Of many definitions of hope that I've come across in recent years, one by Vaclav Havel comes closest to what I believe. Havel was elected president of Czechoslovakia when communism came to an end and then became president of the Czech Republic in 1993 and remained president until 2003. Havel was a playwright and novelist; he has written non-fiction and was a noted writer in Eastern Europe. Because much of his writings in the late 70's and 80's focused on human rights and politics, he was imprisoned under the communist regime. It was while he was in prison, a brutal experience, that he wrote these words to his wife, Olga, about hope: "Hope is a dimension of the spirit. It is not outside us, but within us." A few months later he expanded on what he wrote, "The more I think about it, the more I incline to the opinion that the most important thing of all is not to lose hope and faith in life itself... This doesn't mean closing one's eyes to the horrors of the worldÑquite the contrary, in fact... (Hope) is not the conviction that something will turn out well, but the certainty that something makes sense, regardless of how it turns out." I read this quote in a book I'm reading called Getting to Maybe: How the World is Changed. It is about grass roots change and hope.

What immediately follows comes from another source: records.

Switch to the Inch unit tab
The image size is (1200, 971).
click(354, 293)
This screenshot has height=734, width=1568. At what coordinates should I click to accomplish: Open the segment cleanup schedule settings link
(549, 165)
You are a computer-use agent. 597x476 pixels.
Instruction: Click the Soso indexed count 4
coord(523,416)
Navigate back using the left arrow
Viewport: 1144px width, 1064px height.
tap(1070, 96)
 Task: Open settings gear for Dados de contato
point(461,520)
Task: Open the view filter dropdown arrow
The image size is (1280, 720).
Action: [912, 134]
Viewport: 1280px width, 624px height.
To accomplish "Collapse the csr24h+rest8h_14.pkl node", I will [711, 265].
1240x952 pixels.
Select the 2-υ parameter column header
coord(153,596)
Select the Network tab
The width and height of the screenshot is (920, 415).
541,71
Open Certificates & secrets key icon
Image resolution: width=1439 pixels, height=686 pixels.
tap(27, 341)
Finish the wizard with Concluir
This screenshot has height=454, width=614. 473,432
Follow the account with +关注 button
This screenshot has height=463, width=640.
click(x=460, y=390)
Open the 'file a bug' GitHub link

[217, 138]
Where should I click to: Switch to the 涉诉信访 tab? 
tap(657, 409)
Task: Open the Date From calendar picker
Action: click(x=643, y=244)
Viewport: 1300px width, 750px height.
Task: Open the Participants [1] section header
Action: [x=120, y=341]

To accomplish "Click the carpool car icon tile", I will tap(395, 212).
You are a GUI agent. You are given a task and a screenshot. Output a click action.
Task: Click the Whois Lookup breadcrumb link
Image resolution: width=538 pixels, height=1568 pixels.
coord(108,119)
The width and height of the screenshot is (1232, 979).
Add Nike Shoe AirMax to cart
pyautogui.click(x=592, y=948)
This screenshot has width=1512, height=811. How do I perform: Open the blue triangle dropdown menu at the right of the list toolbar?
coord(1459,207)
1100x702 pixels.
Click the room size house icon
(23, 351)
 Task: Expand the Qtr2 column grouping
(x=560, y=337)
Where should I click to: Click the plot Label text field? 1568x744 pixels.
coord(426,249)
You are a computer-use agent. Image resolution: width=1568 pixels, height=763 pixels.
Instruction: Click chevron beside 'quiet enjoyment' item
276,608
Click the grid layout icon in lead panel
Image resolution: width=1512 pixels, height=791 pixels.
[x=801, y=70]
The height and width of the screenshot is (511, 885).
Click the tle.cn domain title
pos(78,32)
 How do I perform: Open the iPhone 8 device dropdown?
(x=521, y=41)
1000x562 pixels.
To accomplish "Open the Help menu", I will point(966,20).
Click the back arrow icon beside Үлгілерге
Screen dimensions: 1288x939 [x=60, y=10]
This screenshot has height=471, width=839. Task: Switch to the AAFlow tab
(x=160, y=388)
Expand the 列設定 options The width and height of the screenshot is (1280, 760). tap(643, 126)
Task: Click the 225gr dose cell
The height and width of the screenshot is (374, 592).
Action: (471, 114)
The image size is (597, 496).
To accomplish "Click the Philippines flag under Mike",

I daresay that this kind of hope was going through Jesus' mind when he gathered with his friends in the Upper Room and shared with him what we now call the Last Supper. John gives us the most detail about this gathering, or at least what John thought had taken place. Jesus washed his friend's feet, gave them a new commandment to love and talked about what it would be like when he was no longer with them. It is this last teaching that gives us a glimpse of hope. Jesus likely knew that he was going to push the boundaries of what the Romans would accept and so he was trying to strengthen his followers by suggesting that regardless of how things turn out for him, this is what makes sense: love and unity. If you live by love, you won't go wrong. If you strive for unity, our message of love will survive. This is hope even in the face of death, and a horrible death at that!
Do we have this kind of hope? Do we as individuals have this kind of hope? Do we as a community of faith have this kind of hope? I do know that our hope in the future of the United Church is being sorely tested these days. But even in the midst of uncertainty, I will say this: even if the United Church of Canada doesn't survive this post-modern era, I still have a certainty that life makes sense, that Jesus' message of love and unity still makes sense and that the Church will survive in one form or another... precisely because we have a message of hope that makes sense for the future of our planet, in partnership with other faiths and people of goodwill.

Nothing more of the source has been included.